Some analysts suggest a concerted Democratic pushback on Trump’s nominees could delay the House GOP’s sweeping right-wing agenda into the spring. Let’s hope so. But whenever that agenda does roll out, Democrats will have an opportunity to showcase how it differs from the platform Trump won on—which got him that crucial 80,000 vote win in Wisconsin, Michigan, and Pennsylvania. Trump promised to protect Social Security, Medicare, and Medicaid—which Ryan and his HHS nominee Tom Price have in their sights.

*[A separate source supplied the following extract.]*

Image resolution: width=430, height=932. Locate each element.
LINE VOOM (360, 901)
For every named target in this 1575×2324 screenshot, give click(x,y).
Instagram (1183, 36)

He promised to repeal Obamacare, for sure, but also to replace it with “something terrific.” That something isn’t forthcoming from the House GOP, which is likely to try to simply repeal the Affordable Care Act, and then promise to “replace” it—and it won’t be “terrific”—after one of the next elections.

So Democrats have an opportunity to separate Trump, and his voters, from the establishment conservative GOP that he defeated in the Republican primaries. They also have a chance to split Trump from leading Republicans in the Senate over the issue of Russian interference with the election, which Trump appears to deny, while McCain, Graham, and even McConnell believe it happened. But these domestic issues, along with the plutocratic pedigree of his cabinet nominees, are likely to matter more to Trump voters.

I’m mildly encouraged by the rumblings from Democrats over the last week. Early promises to work with Trump where possible have given way to a steeliness born of realism that the vast majority of his moves are going to have to be fought. We’ll see who has the spine to do that. To end on a positive note, Tuesday saw the addition of a dozen new Democratic women to Congress, all supported by Emily’s List, including four new female senators. Seven are women of color. All are known as fighters. They’ll add welcome new energy in a dark time.